** SOURCE DATA **
================
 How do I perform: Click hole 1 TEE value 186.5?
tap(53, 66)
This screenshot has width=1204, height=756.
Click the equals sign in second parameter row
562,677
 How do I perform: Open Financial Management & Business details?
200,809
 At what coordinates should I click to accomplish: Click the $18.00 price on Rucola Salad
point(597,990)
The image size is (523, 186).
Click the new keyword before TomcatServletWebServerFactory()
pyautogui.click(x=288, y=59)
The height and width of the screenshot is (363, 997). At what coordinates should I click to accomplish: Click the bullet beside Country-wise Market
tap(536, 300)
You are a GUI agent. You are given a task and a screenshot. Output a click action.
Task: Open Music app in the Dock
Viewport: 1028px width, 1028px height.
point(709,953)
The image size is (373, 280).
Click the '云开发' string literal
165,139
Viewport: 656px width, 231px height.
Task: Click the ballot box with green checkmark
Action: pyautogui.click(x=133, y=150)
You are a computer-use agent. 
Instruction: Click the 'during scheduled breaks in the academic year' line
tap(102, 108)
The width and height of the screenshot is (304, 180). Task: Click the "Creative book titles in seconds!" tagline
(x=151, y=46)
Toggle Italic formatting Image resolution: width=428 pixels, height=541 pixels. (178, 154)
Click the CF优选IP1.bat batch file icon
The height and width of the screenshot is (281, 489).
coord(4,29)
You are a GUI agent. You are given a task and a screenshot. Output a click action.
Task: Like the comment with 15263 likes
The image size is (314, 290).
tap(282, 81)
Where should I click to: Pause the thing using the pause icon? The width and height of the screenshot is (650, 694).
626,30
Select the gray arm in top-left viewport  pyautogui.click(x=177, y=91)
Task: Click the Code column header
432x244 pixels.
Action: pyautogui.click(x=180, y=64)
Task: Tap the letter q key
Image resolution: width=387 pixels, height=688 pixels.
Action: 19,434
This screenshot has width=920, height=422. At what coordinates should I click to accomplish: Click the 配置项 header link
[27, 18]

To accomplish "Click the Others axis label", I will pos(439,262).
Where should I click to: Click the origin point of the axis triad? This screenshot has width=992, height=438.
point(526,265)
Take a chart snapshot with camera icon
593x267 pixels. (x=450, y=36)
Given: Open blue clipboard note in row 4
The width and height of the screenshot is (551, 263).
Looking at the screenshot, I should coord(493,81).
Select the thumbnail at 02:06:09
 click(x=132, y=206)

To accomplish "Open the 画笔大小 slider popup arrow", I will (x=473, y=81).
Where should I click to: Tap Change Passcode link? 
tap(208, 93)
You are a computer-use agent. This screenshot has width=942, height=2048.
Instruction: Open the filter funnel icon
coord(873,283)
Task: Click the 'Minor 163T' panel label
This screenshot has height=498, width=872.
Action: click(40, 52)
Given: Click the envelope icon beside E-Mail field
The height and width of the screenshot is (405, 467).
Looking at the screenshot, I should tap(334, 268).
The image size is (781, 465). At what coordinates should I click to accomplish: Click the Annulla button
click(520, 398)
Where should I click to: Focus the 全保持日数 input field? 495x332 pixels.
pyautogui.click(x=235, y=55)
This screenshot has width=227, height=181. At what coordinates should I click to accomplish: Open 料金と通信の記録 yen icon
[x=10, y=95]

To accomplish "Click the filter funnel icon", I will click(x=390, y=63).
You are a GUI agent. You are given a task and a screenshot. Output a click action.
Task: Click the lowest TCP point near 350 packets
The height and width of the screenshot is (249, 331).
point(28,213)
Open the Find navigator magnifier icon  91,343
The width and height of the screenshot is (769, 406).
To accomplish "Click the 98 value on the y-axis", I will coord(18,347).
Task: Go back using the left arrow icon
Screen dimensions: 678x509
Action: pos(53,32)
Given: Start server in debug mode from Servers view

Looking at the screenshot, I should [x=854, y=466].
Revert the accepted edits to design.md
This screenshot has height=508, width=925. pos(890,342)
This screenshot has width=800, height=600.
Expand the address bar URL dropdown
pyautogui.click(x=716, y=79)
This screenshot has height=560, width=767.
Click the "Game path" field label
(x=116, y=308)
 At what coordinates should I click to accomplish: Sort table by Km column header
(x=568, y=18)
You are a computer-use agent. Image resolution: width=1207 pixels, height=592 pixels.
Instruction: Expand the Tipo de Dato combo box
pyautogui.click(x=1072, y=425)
================
** TASK DIRECTIONS **
Give every entry again, exactly as it reads.

** WRITTEN RESPONSE **
 How do I perform: Click hole 1 TEE value 186.5?
tap(53, 66)
This screenshot has width=1204, height=756.
Click the equals sign in second parameter row
562,677
 How do I perform: Open Financial Management & Business details?
200,809
 At what coordinates should I click to accomplish: Click the $18.00 price on Rucola Salad
point(597,990)
The image size is (523, 186).
Click the new keyword before TomcatServletWebServerFactory()
pyautogui.click(x=288, y=59)
The height and width of the screenshot is (363, 997). At what coordinates should I click to accomplish: Click the bullet beside Country-wise Market
tap(536, 300)
You are a GUI agent. You are given a task and a screenshot. Output a click action.
Task: Open Music app in the Dock
Viewport: 1028px width, 1028px height.
point(709,953)
The image size is (373, 280).
Click the '云开发' string literal
165,139
Viewport: 656px width, 231px height.
Task: Click the ballot box with green checkmark
Action: pyautogui.click(x=133, y=150)
You are a computer-use agent. 
Instruction: Click the 'during scheduled breaks in the academic year' line
tap(102, 108)
The width and height of the screenshot is (304, 180). Task: Click the "Creative book titles in seconds!" tagline
(x=151, y=46)
Toggle Italic formatting Image resolution: width=428 pixels, height=541 pixels. (178, 154)
Click the CF优选IP1.bat batch file icon
The height and width of the screenshot is (281, 489).
coord(4,29)
You are a GUI agent. You are given a task and a screenshot. Output a click action.
Task: Like the comment with 15263 likes
The image size is (314, 290).
tap(282, 81)
Where should I click to: Pause the thing using the pause icon? The width and height of the screenshot is (650, 694).
626,30
Select the gray arm in top-left viewport  pyautogui.click(x=177, y=91)
Task: Click the Code column header
432x244 pixels.
Action: pyautogui.click(x=180, y=64)
Task: Tap the letter q key
Image resolution: width=387 pixels, height=688 pixels.
Action: 19,434
This screenshot has width=920, height=422. At what coordinates should I click to accomplish: Click the 配置项 header link
[27, 18]

To accomplish "Click the Others axis label", I will pos(439,262).
Where should I click to: Click the origin point of the axis triad? This screenshot has width=992, height=438.
point(526,265)
Take a chart snapshot with camera icon
593x267 pixels. (x=450, y=36)
Given: Open blue clipboard note in row 4
The width and height of the screenshot is (551, 263).
Looking at the screenshot, I should coord(493,81).
Select the thumbnail at 02:06:09
 click(x=132, y=206)

To accomplish "Open the 画笔大小 slider popup arrow", I will (x=473, y=81).
Where should I click to: Tap Change Passcode link? 
tap(208, 93)
You are a computer-use agent. This screenshot has width=942, height=2048.
Instruction: Open the filter funnel icon
coord(873,283)
Task: Click the 'Minor 163T' panel label
This screenshot has height=498, width=872.
Action: click(40, 52)
Given: Click the envelope icon beside E-Mail field
The height and width of the screenshot is (405, 467).
Looking at the screenshot, I should tap(334, 268).
The image size is (781, 465). At what coordinates should I click to accomplish: Click the Annulla button
click(520, 398)
Where should I click to: Focus the 全保持日数 input field? 495x332 pixels.
pyautogui.click(x=235, y=55)
This screenshot has width=227, height=181. At what coordinates should I click to accomplish: Open 料金と通信の記録 yen icon
[x=10, y=95]

To accomplish "Click the filter funnel icon", I will click(x=390, y=63).
You are a GUI agent. You are given a task and a screenshot. Output a click action.
Task: Click the lowest TCP point near 350 packets
The height and width of the screenshot is (249, 331).
point(28,213)
Open the Find navigator magnifier icon  91,343
The width and height of the screenshot is (769, 406).
To accomplish "Click the 98 value on the y-axis", I will coord(18,347).
Task: Go back using the left arrow icon
Screen dimensions: 678x509
Action: pos(53,32)
Given: Start server in debug mode from Servers view

Looking at the screenshot, I should [x=854, y=466].
Revert the accepted edits to design.md
This screenshot has height=508, width=925. pos(890,342)
This screenshot has width=800, height=600.
Expand the address bar URL dropdown
pyautogui.click(x=716, y=79)
This screenshot has height=560, width=767.
Click the "Game path" field label
(x=116, y=308)
 At what coordinates should I click to accomplish: Sort table by Km column header
(x=568, y=18)
You are a computer-use agent. Image resolution: width=1207 pixels, height=592 pixels.
Instruction: Expand the Tipo de Dato combo box
pyautogui.click(x=1072, y=425)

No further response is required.